Sigrid Gombert Cultura/Newscom

Sigrid Gombert Cultura/Newscom

Sixteen-year-old Kiera Wilmot, described by her principal as “a good kid,” had good grades and had never been in trouble at school—let alone with the law. Now she is facing felony charges for a “science experiment gone wrong.”

Kiera mixed household chemicals in an eight-ounce water bottle at school. The “experiment” resulted in the cap being blown off the bottle and smoke coming out of the top in what was described as a “small explosion.” Nobody was injured, nothing was damaged, Kiera didn’t run from what had happened, and she immediately told school administrators what had happened, taking full responsibility. There are no allegations that she intended to hurt anyone or cause any damage, or that she even intended for the bottle to pop its top.

She has since been expelled from school and charged with possession and discharge of a weapon on school property (a felony punishable by up to five years in prison) and discharging a destructive device (also a felony punishable by up to five years in prison). Altogether Kiera is facing up to 10 years in prison and a felony criminal record.

[SUPPLIED MATERIAL]
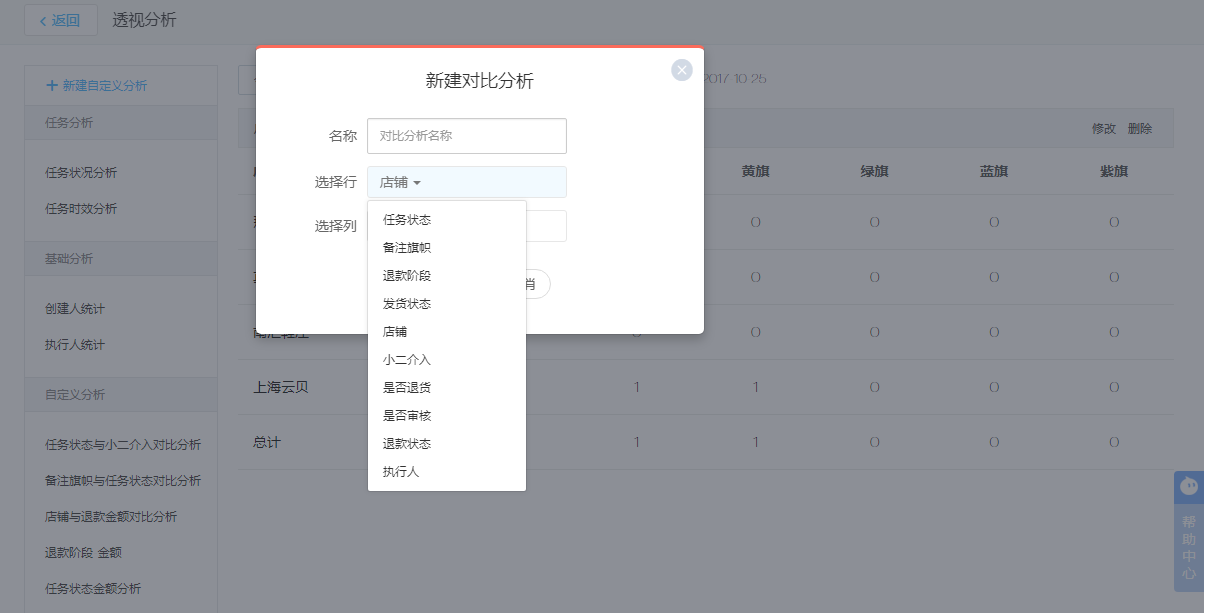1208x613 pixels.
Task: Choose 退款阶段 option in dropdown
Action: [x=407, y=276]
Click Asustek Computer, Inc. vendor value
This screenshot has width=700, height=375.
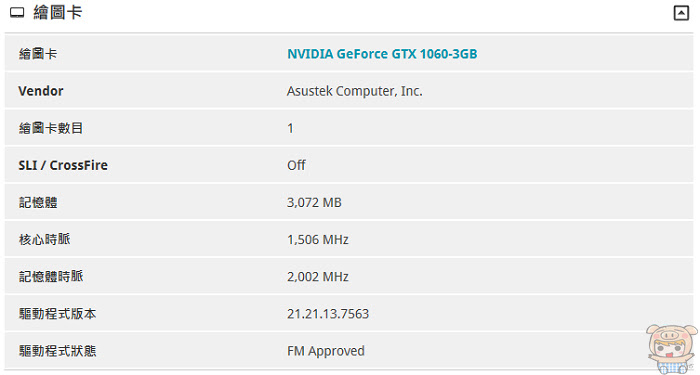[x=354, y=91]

* * *

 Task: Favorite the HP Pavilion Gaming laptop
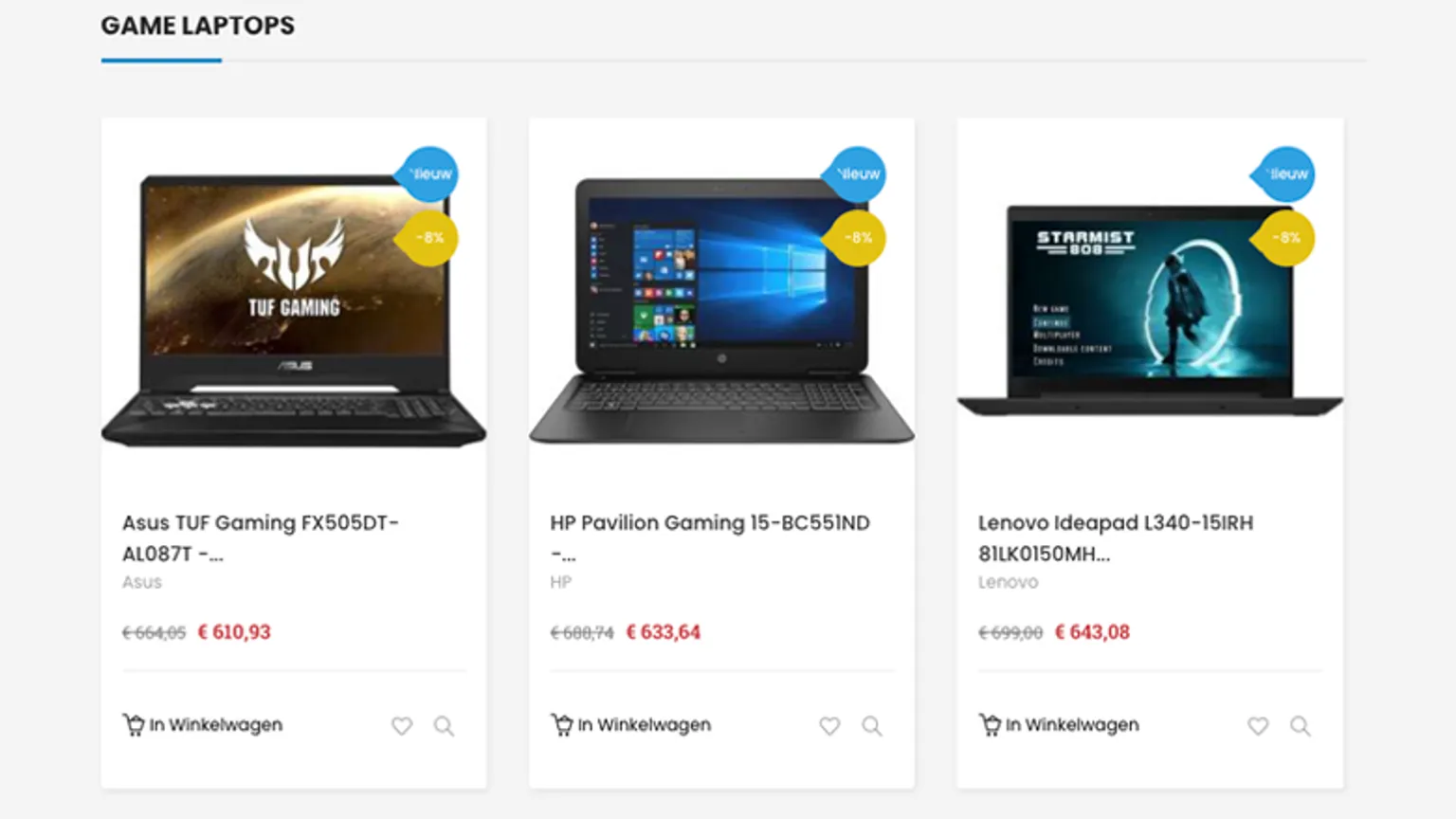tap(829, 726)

[REQUIRED ACTION 1]
Using the article on Kiera Wilmot's case, decide whether each statement agrees with it. Answer yes or no for each and quote the words that decide it.
(a) Kiera mixed the chemicals in an eight-ounce water bottle.
(b) Someone was slightly hurt when the bottle's cap blew off.
(c) Each of the two felony charges carries a possible sentence of up to ten years in prison.
[REQUIRED ACTION 2] According to the article on Kiera Wilmot's case, how did her principal describe her?
[REQUIRED ACTION 3] Resume the article on Kiera Wilmot's case, starting right after its final sentence.

[TASK ANSWER 1]
(a) Yes: "Kiera mixed household chemicals in an eight-ounce water bottle at school."
(b) No: "Nobody was injured, nothing was damaged."
(c) No: "a felony punishable by up to five years in prison" (for possession and discharge of a weapon) and "also a felony punishable by up to five years in prison" (for discharging a destructive device).

[TASK ANSWER 2] Her principal described her as "a good kid."

[TASK ANSWER 3]
As we have noted previously, a felony conviction can ruin Kiera’s entire life. It can affect where she can work, where and whether she is admitted to college, and where she can live—not to mention the stigma that comes with a felony conviction and the loss of constitutional rights such as the right to vote and to own a firearm.

Accidents, like the one that happened at Kiera’s school, were not treated as crimes at common law (law that developed over hundreds of years in England, and was brought to the American Colonies). The government was required to prove that not only did the person commit the act, but that he or she also intended the harm. This is known as a mens rea (guilty mind) requirement. For example, common law crime of battery was the intentional and unpermitted touching of another that is offensive or which results in injury. If a person accidentally touched another person in an offensive manner, it wasn’t a crime (although the victim may recover in a civil action).

The Florida statute reads, it is a felony to “willfully and knowingly possess[] any…destructive device.” In 2007, the Florida Supreme Court interpretedwillfully” to mean “[p]roceeding from a conscious motion of the will…designed; intentional; purposeful; not accidental or involuntary.”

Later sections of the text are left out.